[Exercise material — start]

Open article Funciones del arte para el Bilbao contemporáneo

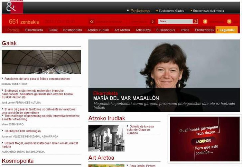coord(37,79)
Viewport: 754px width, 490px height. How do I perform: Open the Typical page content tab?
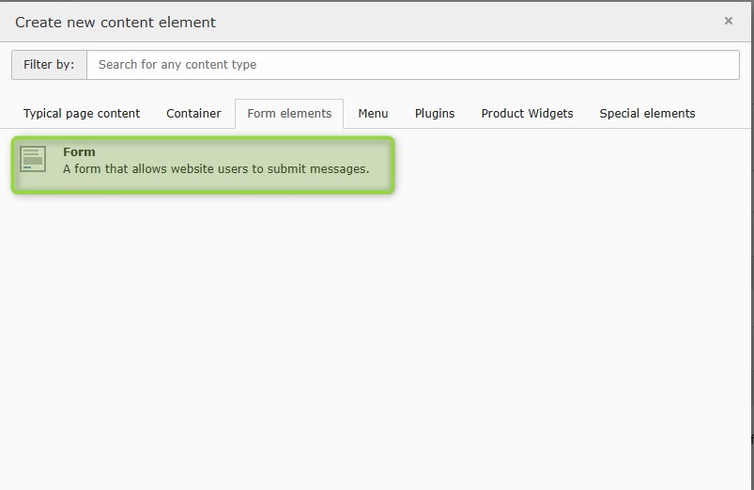pyautogui.click(x=82, y=114)
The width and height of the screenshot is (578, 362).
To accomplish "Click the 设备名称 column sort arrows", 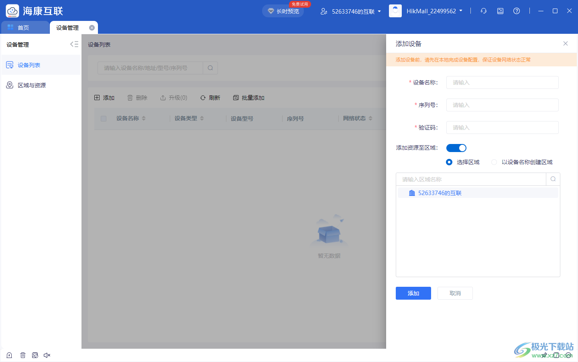I will [144, 118].

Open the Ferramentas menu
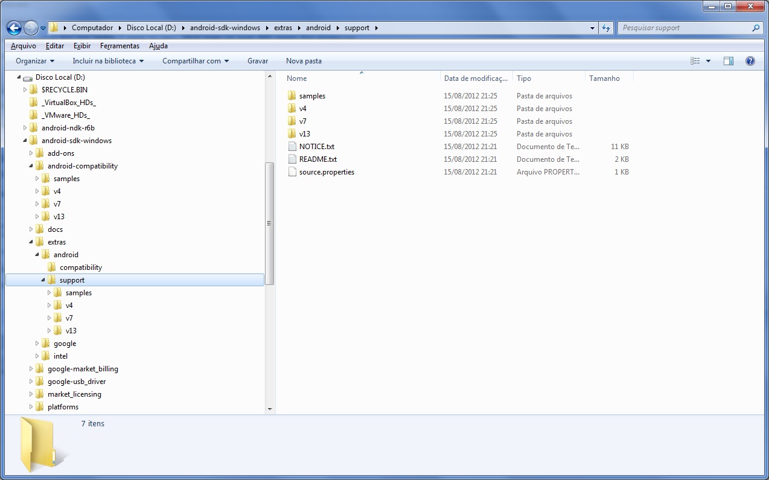click(120, 46)
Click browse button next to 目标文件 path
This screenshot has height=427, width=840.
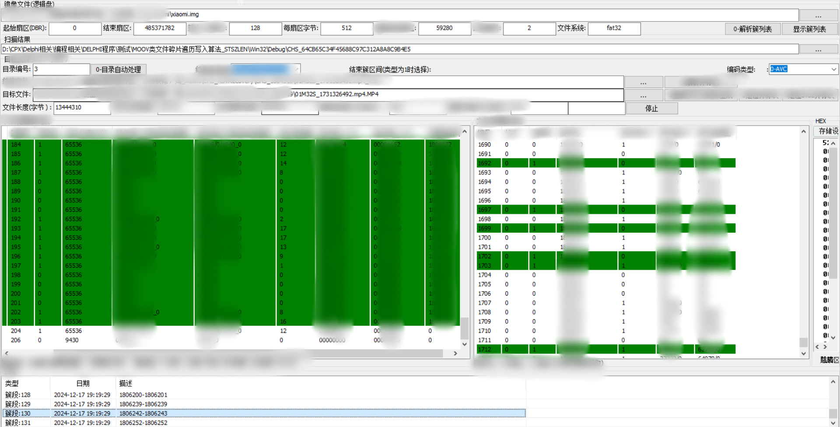[643, 95]
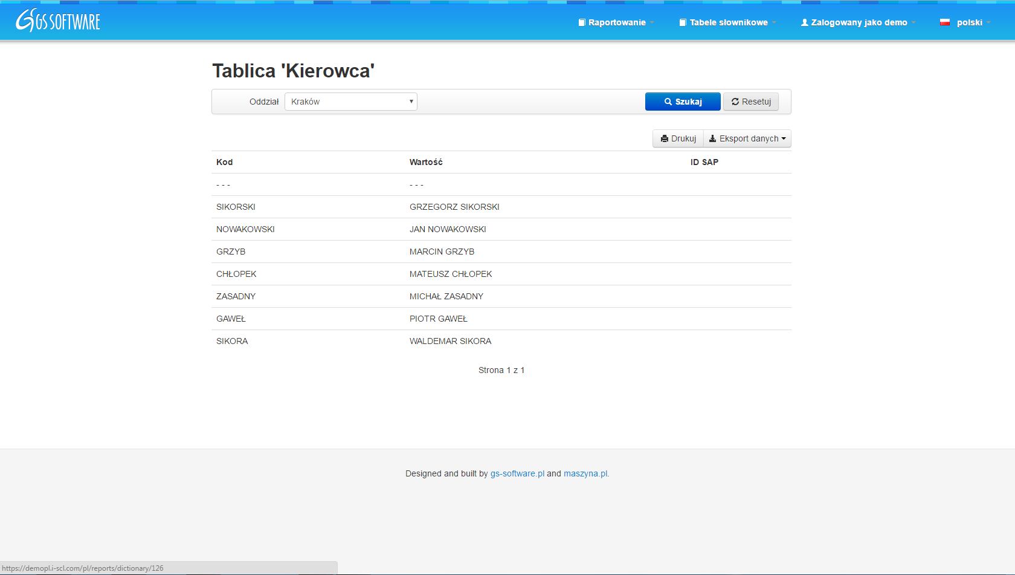Click the download icon on Eksport danych
Screen dimensions: 1015x575
click(x=712, y=138)
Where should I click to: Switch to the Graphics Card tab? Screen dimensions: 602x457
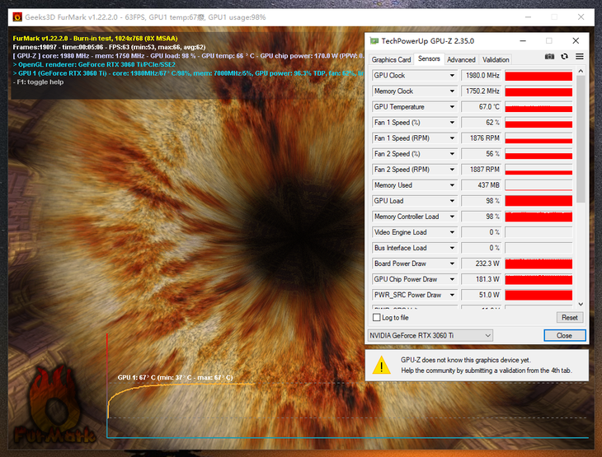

[Exercise material — finish]

• Problem to work on
Repeat word for word, leaving out the pictures, each line of the records from the line that holds "Click browse button next to 目标文件 path" through the final one.

• Written answer
Click browse button next to 目标文件 path
This screenshot has height=427, width=840.
[643, 95]
Click the download icon on Eksport danych
Screen dimensions: 1015x575
click(x=712, y=138)
Where should I click to: Switch to the Graphics Card tab? Screen dimensions: 602x457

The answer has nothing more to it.